Euro Moments: Czech mate as Oliver Bierhoff nets 1996 golden goal

After breaking English hearts in the semi-finals, the Germans took home the trophy

The sense of joyous anticipation before Euro ’96 was nicely captured in that song where with the chorus about football coming home which it did, for a bit, before the trophy headed back, with Germany, to rather more familiar surroundings.

In these days when Leicester City’s title success is supposed to have demonstrated that dreams do come true, the fate of the Czechs at that tournament provides a useful cautionary tale.

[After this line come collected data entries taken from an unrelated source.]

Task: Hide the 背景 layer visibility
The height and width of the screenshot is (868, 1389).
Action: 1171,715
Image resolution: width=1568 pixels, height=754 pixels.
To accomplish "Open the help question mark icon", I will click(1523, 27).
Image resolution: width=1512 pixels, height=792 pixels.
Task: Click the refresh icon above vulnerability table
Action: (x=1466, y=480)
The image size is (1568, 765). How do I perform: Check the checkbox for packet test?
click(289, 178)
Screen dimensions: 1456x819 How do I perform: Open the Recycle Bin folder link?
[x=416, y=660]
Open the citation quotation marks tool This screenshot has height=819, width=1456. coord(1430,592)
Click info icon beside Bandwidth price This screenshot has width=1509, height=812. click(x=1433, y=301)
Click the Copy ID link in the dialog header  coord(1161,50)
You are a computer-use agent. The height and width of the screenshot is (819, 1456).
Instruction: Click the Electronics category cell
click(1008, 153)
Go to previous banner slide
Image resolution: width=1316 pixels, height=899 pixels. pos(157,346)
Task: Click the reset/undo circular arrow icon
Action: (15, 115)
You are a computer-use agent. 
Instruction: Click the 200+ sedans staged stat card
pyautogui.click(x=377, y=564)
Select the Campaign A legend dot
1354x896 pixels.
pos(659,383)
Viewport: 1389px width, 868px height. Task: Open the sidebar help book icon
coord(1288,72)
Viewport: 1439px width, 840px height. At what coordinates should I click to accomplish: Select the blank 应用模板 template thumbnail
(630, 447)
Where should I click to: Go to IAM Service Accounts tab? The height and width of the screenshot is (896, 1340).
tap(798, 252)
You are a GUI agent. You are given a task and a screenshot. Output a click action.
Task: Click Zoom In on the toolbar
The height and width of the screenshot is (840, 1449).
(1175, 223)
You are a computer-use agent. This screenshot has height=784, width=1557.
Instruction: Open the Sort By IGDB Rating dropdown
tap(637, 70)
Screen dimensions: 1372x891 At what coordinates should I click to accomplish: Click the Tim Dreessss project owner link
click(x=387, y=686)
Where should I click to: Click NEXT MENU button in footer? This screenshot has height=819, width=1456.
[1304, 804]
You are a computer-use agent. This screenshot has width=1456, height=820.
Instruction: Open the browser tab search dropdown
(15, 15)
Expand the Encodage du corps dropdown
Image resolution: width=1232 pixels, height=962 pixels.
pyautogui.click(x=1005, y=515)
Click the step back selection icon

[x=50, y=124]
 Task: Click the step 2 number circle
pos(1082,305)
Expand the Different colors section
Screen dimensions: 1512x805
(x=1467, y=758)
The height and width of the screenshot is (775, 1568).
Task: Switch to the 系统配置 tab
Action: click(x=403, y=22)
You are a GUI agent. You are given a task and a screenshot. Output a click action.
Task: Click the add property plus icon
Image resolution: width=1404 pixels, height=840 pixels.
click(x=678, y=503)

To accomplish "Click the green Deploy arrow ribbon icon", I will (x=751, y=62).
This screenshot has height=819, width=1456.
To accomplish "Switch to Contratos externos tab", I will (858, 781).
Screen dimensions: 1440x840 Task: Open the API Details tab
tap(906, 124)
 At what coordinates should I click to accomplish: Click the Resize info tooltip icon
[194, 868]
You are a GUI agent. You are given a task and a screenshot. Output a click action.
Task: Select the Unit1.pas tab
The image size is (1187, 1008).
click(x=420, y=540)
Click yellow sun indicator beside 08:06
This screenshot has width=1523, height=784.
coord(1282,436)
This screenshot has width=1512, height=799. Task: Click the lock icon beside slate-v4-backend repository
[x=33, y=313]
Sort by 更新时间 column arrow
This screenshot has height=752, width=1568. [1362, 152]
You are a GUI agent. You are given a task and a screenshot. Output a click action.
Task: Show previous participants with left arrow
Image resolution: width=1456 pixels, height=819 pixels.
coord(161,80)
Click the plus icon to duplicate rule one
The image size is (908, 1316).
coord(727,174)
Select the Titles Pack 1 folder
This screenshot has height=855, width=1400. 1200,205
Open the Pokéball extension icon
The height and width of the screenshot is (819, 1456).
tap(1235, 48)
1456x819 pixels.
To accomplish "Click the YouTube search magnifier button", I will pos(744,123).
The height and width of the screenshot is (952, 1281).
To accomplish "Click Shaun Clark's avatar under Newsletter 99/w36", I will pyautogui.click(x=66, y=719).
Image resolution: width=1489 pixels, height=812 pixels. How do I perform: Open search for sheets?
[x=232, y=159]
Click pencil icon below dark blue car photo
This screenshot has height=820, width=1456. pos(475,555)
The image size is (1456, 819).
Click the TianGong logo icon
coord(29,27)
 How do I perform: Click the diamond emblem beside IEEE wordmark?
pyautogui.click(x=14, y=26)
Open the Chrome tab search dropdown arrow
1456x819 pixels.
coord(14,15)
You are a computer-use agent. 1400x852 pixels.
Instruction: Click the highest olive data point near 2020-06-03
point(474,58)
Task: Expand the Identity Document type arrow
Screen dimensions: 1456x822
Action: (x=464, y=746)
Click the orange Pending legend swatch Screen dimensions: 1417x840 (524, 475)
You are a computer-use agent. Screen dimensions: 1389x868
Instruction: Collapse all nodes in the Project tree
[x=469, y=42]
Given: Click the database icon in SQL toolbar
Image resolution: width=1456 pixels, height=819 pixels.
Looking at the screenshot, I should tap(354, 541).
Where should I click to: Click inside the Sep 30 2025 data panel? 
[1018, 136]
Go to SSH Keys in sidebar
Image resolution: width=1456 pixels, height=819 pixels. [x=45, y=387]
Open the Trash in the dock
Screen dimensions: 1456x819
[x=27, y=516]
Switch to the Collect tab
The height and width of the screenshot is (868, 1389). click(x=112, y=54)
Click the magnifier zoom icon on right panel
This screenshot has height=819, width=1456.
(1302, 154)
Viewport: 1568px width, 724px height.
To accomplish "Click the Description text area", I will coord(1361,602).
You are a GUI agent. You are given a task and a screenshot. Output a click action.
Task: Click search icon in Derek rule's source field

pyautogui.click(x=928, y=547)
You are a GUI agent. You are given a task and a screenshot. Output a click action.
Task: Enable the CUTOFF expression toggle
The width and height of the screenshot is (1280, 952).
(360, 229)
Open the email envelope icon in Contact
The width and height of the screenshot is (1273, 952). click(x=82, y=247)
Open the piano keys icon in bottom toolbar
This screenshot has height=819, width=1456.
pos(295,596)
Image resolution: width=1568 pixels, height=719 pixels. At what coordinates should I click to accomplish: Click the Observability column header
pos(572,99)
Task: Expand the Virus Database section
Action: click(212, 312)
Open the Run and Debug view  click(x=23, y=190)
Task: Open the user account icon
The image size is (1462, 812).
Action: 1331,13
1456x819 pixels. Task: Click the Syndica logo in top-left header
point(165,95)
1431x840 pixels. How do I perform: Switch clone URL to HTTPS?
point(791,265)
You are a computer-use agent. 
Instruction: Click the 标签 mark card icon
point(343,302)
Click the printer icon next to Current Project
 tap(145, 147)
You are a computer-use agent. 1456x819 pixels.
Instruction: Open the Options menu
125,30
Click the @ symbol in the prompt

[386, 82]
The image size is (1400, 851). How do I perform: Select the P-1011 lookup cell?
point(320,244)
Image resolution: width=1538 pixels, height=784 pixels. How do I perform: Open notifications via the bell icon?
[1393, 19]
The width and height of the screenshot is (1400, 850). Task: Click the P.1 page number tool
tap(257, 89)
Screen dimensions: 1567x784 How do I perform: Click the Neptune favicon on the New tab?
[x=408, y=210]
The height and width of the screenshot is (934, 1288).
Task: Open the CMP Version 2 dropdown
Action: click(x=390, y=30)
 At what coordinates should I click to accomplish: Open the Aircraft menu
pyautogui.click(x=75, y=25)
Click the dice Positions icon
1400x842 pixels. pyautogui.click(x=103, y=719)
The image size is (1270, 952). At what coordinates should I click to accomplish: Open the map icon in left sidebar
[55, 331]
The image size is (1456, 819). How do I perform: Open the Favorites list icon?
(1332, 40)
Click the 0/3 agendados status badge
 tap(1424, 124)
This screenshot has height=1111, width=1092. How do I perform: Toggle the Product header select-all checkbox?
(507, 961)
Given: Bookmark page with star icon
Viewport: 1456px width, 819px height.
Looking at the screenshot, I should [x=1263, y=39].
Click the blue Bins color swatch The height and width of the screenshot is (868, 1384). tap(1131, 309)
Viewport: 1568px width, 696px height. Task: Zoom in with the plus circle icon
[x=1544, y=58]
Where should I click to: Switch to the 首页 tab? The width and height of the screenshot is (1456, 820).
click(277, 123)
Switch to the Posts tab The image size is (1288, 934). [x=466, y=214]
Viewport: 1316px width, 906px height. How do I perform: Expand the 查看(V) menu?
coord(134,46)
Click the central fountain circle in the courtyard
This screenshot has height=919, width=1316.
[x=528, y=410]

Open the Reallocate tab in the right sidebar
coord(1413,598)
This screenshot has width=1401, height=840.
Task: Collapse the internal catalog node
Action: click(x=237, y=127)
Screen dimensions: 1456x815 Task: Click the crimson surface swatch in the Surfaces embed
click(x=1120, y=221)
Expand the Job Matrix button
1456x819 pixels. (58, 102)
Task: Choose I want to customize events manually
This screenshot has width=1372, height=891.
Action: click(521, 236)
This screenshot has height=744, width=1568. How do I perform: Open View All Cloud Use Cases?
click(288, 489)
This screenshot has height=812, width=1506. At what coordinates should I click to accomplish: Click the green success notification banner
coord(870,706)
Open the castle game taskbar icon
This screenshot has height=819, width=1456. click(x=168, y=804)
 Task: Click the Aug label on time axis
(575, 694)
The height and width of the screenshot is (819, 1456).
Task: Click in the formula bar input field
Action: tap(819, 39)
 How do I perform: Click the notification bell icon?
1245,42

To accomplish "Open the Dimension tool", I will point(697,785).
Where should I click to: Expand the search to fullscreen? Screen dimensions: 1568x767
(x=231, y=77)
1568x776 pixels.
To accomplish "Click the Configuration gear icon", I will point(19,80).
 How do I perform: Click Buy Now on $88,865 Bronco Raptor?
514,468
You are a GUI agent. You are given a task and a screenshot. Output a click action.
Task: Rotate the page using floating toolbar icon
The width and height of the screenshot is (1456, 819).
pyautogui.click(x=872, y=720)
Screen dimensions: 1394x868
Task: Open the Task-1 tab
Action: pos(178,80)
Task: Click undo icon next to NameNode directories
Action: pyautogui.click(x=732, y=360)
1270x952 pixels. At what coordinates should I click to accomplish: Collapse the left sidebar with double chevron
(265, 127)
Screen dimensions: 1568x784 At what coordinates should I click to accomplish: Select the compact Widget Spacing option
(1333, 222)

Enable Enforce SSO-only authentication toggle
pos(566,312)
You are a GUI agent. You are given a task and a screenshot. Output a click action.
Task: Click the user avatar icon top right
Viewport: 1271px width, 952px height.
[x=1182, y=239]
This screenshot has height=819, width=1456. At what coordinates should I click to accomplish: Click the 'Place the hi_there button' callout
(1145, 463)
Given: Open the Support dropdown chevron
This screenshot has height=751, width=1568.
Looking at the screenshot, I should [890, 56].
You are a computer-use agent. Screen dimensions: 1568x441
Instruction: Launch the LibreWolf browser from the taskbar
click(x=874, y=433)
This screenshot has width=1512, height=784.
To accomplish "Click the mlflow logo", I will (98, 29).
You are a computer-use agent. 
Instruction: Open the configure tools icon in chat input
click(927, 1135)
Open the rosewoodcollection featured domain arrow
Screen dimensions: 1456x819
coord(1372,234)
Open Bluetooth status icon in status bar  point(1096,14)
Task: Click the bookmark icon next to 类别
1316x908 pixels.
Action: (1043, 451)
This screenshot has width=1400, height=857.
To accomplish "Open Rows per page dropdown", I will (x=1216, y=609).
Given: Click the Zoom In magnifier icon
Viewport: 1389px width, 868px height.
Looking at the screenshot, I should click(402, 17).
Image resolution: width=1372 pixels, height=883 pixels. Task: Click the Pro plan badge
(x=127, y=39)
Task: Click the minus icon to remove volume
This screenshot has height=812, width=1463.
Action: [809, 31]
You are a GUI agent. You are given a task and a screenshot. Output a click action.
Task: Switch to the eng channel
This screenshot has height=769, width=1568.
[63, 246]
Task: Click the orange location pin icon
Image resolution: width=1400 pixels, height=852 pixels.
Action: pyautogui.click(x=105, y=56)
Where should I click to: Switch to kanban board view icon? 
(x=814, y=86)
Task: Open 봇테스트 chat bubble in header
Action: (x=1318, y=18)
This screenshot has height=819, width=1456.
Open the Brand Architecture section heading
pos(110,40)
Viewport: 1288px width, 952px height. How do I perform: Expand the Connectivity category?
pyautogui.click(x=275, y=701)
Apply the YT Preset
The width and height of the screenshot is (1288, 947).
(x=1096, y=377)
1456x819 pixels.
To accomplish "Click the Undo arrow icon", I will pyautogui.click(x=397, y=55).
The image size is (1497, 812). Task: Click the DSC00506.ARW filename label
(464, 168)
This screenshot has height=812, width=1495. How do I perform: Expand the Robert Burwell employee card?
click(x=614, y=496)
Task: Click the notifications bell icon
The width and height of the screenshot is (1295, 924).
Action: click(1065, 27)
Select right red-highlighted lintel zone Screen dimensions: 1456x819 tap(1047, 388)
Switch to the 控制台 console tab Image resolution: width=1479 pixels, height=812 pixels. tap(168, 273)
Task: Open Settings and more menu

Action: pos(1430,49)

That lesson being that you should never assume you will win just because it would be a great underdog story although, perhaps even more pertinently, it is dangerous to assume you winning would even be the best story.

Sure, the Czechs were hard not to love in the summer of ’96. To get there they’d packed the Dutch off to the play-off in which they thumped Ireland at Anfield and they then played some exciting football with ill-advised haircuts as they defied the odds to make the final.


What their fairytale merchants had reckoned without, though, was Oliver Bierhoff.

The 28 year-old striker had not so much as made the bench for a single qualifier but got a run out in a couple of pre-tournament friendlies and scored twice, against Denmark, on just his second international appearance.

Legend has it that manager Berti Vogts’ wife Monika then suggested that he be brought to England, insisting that “big fella won’t let you down,” or words to that effect. The Udinese forward made the plane but the notion that Vogts wasn’t entirely convinced is evidenced by the fact that, despite a ludicrously long list of injuries, he still didn’t make the starting line up for the final.

No matter, within four minutes of coming on for Mehmet Scholl, he had headed home a Christian Ziege free kick to cancel out Patrik Berger’s penalty and then five minutes into extra time he made sure of his place in the history books (and lists like this) when his turn and shot was helped into the net, first by a deflection, and then by some decidedly poor goalkeeping from Petr Kouba.

The Germans behind that that goal knew exactly what the strike meant but at the other end of the ground there seemed to be a momentary hint of confusion before the awful truth sank in. Under the ‘golden goal’ rule then in use at major football championships, Bierhoff’s strike had ended the proceedings and a strange sense of anti-climax engulfed half of Wembley.

The Czechs’ dream was over but Bierhoff’s, oddly enough, was only beginning. Within two years he was Germany’s captain and by the time his international career was finishing six years later, he had scored 37 goals in 70 appearances for the nationalmannschaft.